[Collection entries]
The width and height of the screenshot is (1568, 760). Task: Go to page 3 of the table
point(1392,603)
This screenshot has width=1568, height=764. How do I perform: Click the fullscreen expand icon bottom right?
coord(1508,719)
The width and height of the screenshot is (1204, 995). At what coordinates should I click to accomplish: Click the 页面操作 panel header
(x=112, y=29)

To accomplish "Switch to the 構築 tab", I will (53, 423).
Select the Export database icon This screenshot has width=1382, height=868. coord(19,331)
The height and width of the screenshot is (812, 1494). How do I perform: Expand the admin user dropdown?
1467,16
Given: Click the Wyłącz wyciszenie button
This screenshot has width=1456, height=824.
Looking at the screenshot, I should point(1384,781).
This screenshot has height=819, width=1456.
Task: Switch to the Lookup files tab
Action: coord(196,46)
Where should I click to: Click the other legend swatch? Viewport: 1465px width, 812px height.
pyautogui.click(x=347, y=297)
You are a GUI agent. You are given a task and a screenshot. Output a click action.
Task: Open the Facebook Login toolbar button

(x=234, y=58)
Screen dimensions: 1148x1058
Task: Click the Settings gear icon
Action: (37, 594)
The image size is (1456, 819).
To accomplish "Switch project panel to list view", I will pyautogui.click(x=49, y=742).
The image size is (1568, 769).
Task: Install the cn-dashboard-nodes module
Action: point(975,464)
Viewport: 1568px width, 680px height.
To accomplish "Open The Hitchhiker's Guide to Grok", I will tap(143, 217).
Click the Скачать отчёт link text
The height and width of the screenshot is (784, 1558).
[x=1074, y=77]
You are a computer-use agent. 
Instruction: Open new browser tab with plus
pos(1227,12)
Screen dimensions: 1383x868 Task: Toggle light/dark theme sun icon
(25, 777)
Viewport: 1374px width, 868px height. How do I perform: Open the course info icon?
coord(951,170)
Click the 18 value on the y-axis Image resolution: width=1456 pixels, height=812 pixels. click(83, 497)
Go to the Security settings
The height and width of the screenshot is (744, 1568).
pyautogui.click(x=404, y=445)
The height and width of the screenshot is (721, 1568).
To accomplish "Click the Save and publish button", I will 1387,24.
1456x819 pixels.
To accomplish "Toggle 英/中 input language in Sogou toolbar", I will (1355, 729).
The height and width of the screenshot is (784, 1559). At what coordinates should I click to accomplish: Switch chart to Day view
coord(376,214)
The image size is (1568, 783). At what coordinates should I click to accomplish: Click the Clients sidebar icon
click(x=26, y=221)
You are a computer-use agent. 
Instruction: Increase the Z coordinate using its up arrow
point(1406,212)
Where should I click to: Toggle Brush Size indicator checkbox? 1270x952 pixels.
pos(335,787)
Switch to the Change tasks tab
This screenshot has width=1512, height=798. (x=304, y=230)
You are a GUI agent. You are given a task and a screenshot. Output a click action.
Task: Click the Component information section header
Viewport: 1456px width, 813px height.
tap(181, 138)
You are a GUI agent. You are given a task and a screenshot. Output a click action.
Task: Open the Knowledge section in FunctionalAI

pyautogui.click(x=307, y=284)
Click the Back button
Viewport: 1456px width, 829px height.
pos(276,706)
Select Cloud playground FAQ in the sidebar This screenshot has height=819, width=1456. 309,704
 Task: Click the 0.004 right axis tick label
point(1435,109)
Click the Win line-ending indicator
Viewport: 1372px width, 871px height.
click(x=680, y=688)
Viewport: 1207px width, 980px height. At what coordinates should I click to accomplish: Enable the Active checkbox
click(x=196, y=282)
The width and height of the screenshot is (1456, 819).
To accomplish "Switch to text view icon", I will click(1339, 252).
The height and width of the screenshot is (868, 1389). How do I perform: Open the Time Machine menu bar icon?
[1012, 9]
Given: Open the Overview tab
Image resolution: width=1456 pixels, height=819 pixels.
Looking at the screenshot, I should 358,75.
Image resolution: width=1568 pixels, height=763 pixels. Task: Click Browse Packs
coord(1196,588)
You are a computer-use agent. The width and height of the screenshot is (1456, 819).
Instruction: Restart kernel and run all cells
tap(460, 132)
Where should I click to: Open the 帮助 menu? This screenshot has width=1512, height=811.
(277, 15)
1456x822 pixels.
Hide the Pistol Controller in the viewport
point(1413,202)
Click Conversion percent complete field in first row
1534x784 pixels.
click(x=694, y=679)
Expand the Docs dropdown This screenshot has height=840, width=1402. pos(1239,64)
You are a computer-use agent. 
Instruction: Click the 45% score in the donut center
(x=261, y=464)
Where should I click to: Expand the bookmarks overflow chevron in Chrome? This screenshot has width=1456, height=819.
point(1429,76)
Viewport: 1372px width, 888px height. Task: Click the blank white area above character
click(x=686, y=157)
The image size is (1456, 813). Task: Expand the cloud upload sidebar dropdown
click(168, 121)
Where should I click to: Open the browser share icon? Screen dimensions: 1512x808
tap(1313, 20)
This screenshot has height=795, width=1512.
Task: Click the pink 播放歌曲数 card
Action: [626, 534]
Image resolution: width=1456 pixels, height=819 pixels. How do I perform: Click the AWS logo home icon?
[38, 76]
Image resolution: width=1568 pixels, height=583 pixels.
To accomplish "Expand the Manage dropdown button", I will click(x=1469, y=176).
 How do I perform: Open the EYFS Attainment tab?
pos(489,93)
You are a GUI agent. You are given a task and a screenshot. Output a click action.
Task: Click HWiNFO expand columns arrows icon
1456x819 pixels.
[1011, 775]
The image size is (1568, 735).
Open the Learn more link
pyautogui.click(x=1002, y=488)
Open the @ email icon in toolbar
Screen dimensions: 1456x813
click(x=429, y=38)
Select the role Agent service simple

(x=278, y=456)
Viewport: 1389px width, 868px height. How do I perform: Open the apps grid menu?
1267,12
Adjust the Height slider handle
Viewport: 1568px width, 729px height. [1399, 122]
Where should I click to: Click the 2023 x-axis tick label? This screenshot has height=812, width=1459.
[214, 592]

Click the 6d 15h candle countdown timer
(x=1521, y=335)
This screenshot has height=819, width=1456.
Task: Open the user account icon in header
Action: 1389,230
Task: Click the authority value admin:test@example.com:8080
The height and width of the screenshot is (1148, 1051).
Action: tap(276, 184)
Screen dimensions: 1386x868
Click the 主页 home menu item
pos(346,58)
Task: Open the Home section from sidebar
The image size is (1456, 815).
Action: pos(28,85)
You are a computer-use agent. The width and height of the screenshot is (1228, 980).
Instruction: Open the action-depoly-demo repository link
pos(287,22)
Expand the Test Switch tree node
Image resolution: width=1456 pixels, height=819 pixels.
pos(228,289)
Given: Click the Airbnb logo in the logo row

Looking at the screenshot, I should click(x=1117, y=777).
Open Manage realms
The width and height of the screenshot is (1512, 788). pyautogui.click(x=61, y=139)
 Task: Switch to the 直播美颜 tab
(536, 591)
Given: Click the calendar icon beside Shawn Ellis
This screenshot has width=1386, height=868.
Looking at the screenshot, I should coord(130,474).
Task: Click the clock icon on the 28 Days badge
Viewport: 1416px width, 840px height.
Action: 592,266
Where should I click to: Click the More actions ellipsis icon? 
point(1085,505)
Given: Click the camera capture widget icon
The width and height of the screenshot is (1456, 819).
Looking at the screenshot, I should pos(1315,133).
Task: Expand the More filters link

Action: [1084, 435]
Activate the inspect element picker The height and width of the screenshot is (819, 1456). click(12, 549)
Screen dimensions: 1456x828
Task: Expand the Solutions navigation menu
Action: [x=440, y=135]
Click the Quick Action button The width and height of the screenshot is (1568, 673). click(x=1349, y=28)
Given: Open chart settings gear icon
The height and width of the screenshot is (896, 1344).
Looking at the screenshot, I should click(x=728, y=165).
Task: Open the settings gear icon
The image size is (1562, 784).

Exercise prompt: Retype the entries above exactly, but only from the line containing "Where should I click to: Open the browser" through the line containing "Given: Click the calendar", both included.

Finished exercise:
Where should I click to: Open the browser share icon? Screen dimensions: 1512x808
tap(1313, 20)
This screenshot has height=795, width=1512.
Task: Click the pink 播放歌曲数 card
Action: [626, 534]
Image resolution: width=1456 pixels, height=819 pixels. How do I perform: Click the AWS logo home icon?
[38, 76]
Image resolution: width=1568 pixels, height=583 pixels.
To accomplish "Expand the Manage dropdown button", I will click(x=1469, y=176).
 How do I perform: Open the EYFS Attainment tab?
pos(489,93)
You are a GUI agent. You are given a task and a screenshot. Output a click action.
Task: Click HWiNFO expand columns arrows icon
1456x819 pixels.
[1011, 775]
The image size is (1568, 735).
Open the Learn more link
pyautogui.click(x=1002, y=488)
Open the @ email icon in toolbar
Screen dimensions: 1456x813
click(x=429, y=38)
Select the role Agent service simple

(x=278, y=456)
Viewport: 1389px width, 868px height. How do I perform: Open the apps grid menu?
1267,12
Adjust the Height slider handle
Viewport: 1568px width, 729px height. [1399, 122]
Where should I click to: Click the 2023 x-axis tick label? This screenshot has height=812, width=1459.
[214, 592]

Click the 6d 15h candle countdown timer
(x=1521, y=335)
This screenshot has height=819, width=1456.
Task: Open the user account icon in header
Action: 1389,230
Task: Click the authority value admin:test@example.com:8080
The height and width of the screenshot is (1148, 1051).
Action: tap(276, 184)
Screen dimensions: 1386x868
Click the 主页 home menu item
pos(346,58)
Task: Open the Home section from sidebar
The image size is (1456, 815).
Action: pos(28,85)
You are a computer-use agent. The width and height of the screenshot is (1228, 980).
Instruction: Open the action-depoly-demo repository link
pos(287,22)
Expand the Test Switch tree node
Image resolution: width=1456 pixels, height=819 pixels.
pos(228,289)
Given: Click the Airbnb logo in the logo row

Looking at the screenshot, I should click(x=1117, y=777).
Open Manage realms
The width and height of the screenshot is (1512, 788). pyautogui.click(x=61, y=139)
 Task: Switch to the 直播美颜 tab
(536, 591)
Given: Click the calendar icon beside Shawn Ellis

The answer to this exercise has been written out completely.